The Trump administration’s “energy dominance” framework is internally consistent: maximize hydrocarbon production and export, leverage geopolitical disruption to cement market share, and treat renewable energy as a domestic political liability rather than an economic opportunity. It is a bet that fossil fuel demand will remain structurally elevated through the 2030s, that the energy transition can be deferred without terminal competitive consequence, and that the geopolitical premium on American LNG will continue to subsidize the costs of that deferral.
It is also a bet of extraordinary cost if it proves wrong.
What Comes Next
The TotalEnergies deal is not an isolated transaction. It is the articulation of a doctrine: that the administration will use every available instrument — executive order, permit denial, court-resistant settlement, and now direct financial payment — to prevent offshore wind from establishing roots in American federal waters.
Sam Salustro, senior vice president of policy at Oceantic Network, said: “After failing to shut down offshore wind through strong-arm tactics and litigation losses, the administration is now spending $1 billion in taxpayer dollars to force developers out of the market. This political theater is meant to obscure the fact that offshore wind capacity is being pulled out of the pipeline when energy prices are skyrocketing.” Canary Media
The harder question — one that neither the administration’s cheerleaders nor its critics have fully reckoned with — is what this means for the industrial and investment landscape of the 2030s. Offshore wind projects require a decade of development; the capacity being cancelled today is capacity that would have powered American homes in the mid-2030s. The LNG terminals being funded in its place will take years to construct and are, by definition, fuel-cost dependent in ways that offshore wind is not.

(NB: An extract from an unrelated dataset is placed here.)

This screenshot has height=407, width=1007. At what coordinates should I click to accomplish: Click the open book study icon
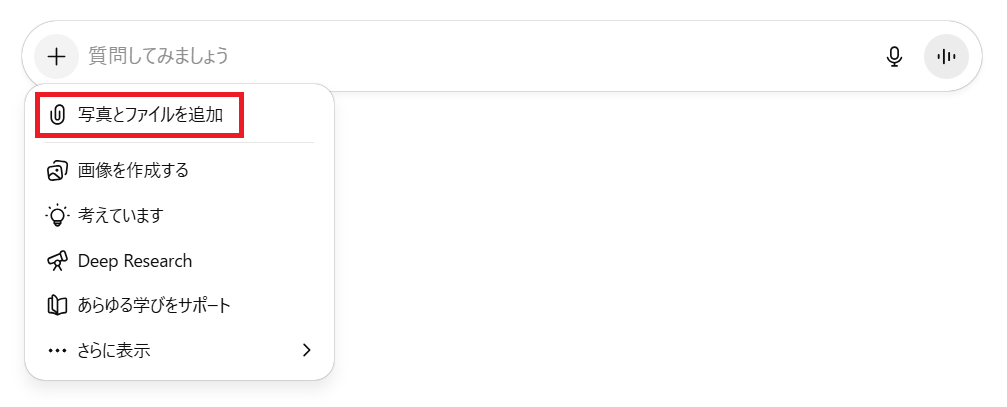pos(57,304)
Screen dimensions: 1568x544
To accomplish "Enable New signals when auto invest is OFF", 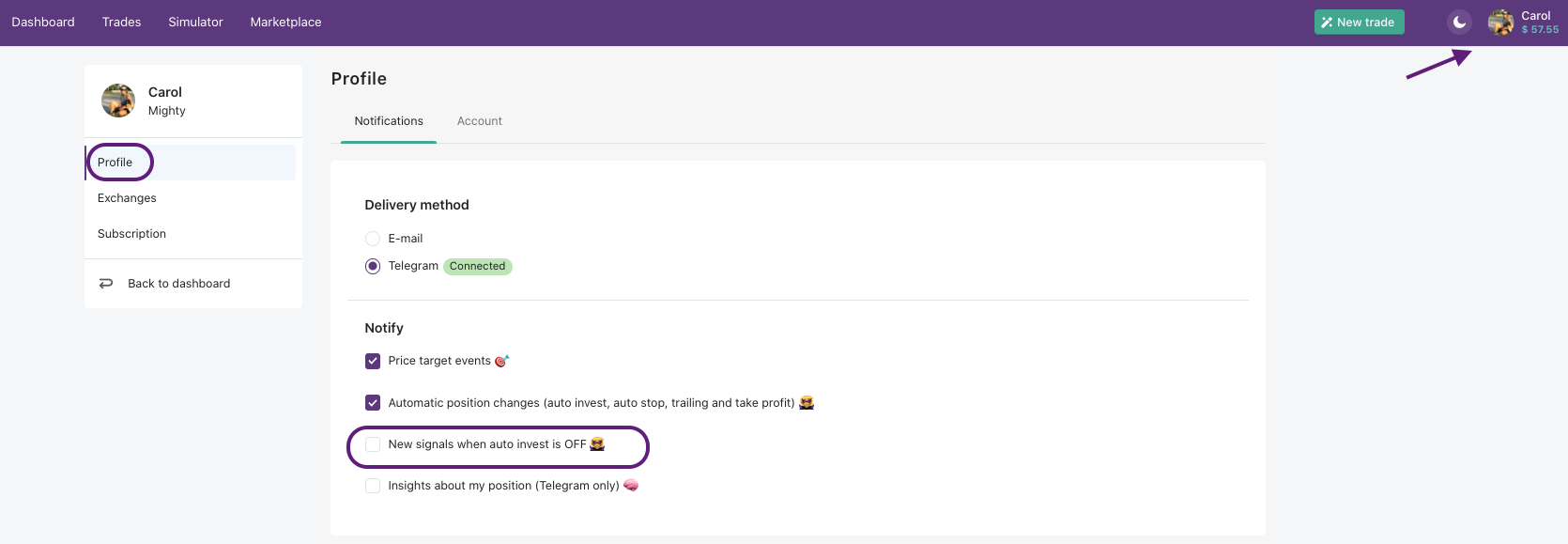I will (x=373, y=444).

Meanwhile, European energy ministries are watching the Washington drama with a mixture of calculation and alarm. They welcome American LNG as a bridge fuel; they are quietly relieved that TotalEnergies’ LNG commitments will flow their way. But they are also accelerating their own offshore wind programs precisely because they have learned, painfully, what fuel-price dependence costs in a geopolitically unstable world.
The United States, which pioneered modern offshore energy development and once led the global energy transition, has chosen a different path. For $928 million — and counting — it has purchased the right to revisit that choice later, at considerably higher cost, in a market shaped by competitors who did not pause.